** DESCRIPTION OF THE TASK **
How many lines in the records below contain the word "profile"? Answer with the number and nothing else.

Content starts

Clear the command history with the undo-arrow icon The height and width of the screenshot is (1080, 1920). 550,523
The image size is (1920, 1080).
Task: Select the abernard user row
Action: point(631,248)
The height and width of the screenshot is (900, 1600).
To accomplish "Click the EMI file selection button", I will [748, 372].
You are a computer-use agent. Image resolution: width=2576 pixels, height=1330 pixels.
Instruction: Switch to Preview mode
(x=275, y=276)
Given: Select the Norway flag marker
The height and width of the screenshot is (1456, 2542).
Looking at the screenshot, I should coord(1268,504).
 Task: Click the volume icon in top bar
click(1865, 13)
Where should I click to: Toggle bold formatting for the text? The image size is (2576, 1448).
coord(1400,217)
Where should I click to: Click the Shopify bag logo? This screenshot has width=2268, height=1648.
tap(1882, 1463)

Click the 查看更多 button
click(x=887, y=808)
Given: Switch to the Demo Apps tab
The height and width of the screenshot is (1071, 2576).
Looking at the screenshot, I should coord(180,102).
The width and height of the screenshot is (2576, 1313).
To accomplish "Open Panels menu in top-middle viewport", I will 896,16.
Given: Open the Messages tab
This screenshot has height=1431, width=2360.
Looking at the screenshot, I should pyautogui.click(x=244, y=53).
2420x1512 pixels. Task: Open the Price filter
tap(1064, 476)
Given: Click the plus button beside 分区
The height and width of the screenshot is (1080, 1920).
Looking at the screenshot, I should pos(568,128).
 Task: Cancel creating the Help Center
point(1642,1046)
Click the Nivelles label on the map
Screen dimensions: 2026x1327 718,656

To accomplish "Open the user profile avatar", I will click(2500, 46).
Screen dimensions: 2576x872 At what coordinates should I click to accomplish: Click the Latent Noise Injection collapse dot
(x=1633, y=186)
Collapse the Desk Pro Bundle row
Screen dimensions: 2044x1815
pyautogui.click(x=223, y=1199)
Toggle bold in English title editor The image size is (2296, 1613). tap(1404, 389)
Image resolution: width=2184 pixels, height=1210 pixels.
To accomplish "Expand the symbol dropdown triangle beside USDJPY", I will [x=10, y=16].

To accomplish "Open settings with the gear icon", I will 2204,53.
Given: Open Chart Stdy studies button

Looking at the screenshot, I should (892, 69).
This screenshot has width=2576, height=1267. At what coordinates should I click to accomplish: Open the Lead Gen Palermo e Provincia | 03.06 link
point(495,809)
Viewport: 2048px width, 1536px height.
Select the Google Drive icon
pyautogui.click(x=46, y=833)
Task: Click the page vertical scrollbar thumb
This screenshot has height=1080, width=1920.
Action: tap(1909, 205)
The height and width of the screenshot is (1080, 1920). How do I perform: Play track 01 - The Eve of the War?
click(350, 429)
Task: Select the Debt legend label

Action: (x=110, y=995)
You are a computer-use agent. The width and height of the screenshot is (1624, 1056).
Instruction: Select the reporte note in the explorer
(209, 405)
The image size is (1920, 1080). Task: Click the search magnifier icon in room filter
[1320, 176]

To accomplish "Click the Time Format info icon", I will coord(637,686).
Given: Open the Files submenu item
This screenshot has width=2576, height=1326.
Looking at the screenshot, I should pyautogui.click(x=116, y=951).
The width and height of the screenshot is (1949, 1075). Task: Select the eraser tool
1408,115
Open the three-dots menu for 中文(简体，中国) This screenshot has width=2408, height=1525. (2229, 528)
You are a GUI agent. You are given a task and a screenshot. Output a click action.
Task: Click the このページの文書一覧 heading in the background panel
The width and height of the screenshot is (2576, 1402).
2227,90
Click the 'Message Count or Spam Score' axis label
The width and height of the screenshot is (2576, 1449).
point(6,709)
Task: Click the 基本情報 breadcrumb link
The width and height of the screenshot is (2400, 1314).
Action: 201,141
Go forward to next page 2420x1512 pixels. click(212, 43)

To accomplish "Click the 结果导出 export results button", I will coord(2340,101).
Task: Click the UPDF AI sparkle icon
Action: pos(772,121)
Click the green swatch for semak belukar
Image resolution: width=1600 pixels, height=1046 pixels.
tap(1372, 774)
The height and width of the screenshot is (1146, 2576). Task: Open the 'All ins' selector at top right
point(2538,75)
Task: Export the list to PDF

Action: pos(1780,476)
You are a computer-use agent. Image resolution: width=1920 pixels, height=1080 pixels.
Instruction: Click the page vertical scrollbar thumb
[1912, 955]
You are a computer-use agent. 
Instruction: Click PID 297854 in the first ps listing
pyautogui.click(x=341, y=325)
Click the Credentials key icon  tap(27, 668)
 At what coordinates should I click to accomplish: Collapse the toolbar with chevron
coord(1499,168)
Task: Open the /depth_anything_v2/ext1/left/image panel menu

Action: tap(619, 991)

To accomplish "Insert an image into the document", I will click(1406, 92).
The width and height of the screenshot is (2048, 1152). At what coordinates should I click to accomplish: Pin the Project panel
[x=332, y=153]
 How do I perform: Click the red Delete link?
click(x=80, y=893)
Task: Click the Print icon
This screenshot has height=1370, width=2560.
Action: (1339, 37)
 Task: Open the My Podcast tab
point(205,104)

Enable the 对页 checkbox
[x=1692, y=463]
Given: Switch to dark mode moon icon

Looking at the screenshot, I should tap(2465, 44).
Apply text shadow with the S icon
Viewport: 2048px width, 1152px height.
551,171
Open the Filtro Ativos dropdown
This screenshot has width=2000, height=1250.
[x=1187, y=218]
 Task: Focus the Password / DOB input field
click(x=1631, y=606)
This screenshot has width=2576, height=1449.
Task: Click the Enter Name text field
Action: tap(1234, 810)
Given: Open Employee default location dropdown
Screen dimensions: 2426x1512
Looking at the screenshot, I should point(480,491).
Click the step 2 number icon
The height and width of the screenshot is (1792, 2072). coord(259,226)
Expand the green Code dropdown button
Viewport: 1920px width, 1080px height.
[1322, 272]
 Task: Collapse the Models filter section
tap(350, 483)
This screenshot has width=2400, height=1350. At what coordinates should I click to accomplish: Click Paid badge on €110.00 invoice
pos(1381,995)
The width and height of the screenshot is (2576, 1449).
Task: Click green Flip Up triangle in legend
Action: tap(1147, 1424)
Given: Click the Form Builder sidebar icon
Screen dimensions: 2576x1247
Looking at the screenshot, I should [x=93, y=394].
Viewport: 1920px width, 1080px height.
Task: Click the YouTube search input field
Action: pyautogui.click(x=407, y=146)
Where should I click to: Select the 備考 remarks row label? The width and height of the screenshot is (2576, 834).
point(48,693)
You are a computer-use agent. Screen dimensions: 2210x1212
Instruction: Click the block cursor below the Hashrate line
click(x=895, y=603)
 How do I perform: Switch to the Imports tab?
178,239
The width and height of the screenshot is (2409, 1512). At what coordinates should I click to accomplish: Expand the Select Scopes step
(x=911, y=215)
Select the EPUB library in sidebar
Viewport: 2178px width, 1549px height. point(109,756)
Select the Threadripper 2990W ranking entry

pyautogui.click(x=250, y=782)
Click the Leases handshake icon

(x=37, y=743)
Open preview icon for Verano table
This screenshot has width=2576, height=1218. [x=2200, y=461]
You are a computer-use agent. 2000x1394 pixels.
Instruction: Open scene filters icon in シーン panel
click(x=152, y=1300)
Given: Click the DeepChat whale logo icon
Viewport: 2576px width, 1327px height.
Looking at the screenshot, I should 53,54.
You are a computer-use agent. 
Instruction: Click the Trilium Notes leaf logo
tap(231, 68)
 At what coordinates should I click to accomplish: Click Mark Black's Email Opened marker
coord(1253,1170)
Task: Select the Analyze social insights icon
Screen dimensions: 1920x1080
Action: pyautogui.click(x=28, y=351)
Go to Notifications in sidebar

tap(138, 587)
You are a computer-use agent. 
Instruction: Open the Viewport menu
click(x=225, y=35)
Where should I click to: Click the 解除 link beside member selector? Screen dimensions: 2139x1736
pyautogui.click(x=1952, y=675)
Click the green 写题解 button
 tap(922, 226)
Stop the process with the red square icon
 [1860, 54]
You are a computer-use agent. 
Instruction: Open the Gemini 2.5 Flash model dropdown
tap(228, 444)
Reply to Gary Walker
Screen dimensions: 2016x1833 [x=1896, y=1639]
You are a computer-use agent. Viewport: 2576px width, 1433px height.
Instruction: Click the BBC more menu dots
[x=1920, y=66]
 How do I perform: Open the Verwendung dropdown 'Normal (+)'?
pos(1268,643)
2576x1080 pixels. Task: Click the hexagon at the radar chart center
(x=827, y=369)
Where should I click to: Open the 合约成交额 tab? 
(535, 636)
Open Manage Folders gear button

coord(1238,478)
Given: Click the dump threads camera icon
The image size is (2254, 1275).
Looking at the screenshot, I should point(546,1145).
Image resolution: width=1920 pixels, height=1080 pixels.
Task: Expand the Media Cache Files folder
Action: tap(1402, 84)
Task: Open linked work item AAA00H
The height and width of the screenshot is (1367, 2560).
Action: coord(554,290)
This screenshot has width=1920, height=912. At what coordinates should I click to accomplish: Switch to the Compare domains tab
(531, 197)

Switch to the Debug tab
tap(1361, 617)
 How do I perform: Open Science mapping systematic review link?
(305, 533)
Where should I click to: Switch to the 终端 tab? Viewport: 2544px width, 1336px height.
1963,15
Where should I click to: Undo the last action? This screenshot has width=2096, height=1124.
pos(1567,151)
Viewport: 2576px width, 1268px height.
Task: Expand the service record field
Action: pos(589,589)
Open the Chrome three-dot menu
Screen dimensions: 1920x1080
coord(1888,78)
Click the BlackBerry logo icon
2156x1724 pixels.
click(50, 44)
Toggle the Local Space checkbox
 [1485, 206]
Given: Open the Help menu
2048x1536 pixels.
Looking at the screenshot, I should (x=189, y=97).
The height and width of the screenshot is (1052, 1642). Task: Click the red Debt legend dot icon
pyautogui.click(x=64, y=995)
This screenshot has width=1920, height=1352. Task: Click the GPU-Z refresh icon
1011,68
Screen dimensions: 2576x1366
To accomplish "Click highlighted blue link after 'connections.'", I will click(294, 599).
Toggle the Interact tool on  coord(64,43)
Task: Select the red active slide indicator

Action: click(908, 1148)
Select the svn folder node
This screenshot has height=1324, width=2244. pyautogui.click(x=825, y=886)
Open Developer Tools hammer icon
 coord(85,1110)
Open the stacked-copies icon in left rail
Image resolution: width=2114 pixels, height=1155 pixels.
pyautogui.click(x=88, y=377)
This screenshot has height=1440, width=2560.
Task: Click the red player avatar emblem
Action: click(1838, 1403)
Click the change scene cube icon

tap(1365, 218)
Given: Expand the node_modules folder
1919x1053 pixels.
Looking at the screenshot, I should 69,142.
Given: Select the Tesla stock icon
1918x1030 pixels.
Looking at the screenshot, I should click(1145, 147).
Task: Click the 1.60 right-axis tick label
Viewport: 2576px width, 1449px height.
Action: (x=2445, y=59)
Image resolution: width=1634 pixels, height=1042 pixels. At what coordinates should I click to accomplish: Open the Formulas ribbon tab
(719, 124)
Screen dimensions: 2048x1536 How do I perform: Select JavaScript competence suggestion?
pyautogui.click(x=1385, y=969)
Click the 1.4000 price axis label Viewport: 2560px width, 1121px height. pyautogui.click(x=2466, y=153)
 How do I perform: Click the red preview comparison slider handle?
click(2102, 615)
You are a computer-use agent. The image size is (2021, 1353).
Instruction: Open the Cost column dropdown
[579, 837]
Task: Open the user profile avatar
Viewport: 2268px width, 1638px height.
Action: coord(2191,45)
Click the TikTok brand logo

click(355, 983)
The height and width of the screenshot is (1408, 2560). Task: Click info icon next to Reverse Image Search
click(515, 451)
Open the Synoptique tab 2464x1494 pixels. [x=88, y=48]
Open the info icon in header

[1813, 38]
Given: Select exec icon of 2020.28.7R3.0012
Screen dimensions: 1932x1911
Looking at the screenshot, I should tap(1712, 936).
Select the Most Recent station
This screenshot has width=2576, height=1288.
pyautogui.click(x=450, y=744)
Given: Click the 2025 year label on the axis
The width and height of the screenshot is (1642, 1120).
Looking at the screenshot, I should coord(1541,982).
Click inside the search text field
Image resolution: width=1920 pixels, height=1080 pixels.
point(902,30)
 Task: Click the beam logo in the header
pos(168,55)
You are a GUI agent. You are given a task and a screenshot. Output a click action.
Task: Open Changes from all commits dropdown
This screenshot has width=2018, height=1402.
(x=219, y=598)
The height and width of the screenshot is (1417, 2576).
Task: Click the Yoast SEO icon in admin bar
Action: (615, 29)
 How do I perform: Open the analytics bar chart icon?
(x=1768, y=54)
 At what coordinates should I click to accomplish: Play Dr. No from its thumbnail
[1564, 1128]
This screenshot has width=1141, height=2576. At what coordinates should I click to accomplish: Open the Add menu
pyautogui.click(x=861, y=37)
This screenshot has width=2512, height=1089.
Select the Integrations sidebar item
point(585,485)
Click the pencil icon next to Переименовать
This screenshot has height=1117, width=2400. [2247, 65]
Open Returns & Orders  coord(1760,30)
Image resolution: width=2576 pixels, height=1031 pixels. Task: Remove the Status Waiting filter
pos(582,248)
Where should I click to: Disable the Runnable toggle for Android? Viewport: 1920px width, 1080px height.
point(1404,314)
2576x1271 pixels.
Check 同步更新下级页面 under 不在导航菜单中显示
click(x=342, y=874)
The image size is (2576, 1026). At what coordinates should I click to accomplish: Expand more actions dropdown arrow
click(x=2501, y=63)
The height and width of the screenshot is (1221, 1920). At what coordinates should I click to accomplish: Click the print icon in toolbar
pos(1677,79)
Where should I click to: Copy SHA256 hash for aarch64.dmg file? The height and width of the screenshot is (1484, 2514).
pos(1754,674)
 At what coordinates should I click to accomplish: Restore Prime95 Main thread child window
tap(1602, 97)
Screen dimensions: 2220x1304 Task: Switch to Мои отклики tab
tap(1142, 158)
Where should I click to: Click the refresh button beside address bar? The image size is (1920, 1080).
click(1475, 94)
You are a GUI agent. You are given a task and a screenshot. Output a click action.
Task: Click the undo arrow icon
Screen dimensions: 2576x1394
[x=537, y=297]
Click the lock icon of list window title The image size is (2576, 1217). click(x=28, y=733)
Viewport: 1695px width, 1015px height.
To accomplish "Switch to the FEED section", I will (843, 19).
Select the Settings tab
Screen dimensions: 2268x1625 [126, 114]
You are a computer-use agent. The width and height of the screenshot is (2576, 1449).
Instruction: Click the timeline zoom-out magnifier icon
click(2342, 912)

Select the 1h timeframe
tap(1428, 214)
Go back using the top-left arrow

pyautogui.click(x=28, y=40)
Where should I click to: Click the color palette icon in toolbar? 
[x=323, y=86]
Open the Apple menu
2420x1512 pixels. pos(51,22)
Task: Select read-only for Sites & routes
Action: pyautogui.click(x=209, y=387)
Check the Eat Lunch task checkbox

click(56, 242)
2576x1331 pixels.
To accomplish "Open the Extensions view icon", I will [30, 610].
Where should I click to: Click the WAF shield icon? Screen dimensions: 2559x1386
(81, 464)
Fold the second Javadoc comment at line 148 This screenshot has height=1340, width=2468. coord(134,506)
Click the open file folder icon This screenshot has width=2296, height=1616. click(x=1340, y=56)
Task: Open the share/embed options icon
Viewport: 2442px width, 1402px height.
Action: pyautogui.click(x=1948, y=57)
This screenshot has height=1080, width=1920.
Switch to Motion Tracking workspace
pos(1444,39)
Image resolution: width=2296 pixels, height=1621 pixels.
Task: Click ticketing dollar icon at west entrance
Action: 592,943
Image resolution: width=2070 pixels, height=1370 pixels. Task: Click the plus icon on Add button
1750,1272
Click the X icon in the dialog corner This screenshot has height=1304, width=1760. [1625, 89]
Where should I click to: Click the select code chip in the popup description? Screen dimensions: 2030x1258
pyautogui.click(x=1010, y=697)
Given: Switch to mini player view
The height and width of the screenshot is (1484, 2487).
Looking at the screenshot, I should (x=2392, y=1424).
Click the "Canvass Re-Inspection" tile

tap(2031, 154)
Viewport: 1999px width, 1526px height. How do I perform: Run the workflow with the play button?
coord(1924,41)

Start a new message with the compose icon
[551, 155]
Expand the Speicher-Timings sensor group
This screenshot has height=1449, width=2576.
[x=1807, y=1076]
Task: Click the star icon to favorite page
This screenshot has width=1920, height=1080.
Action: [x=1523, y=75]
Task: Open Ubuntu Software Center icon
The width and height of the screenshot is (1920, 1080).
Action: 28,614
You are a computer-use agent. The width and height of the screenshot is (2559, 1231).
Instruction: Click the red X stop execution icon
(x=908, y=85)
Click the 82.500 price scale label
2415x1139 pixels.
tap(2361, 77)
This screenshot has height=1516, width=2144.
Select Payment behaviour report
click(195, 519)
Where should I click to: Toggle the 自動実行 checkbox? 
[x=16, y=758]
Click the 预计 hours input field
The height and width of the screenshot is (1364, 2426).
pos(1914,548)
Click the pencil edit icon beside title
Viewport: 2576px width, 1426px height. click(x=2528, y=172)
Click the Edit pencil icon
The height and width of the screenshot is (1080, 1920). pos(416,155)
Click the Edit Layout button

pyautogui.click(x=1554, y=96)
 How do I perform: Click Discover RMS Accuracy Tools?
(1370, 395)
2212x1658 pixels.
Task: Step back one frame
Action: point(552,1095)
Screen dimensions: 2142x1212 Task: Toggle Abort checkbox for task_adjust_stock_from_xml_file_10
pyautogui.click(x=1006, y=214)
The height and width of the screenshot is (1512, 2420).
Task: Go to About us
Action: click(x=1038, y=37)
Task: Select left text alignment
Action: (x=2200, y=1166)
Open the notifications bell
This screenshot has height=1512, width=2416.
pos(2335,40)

Content ends

** ANSWER AREA **
2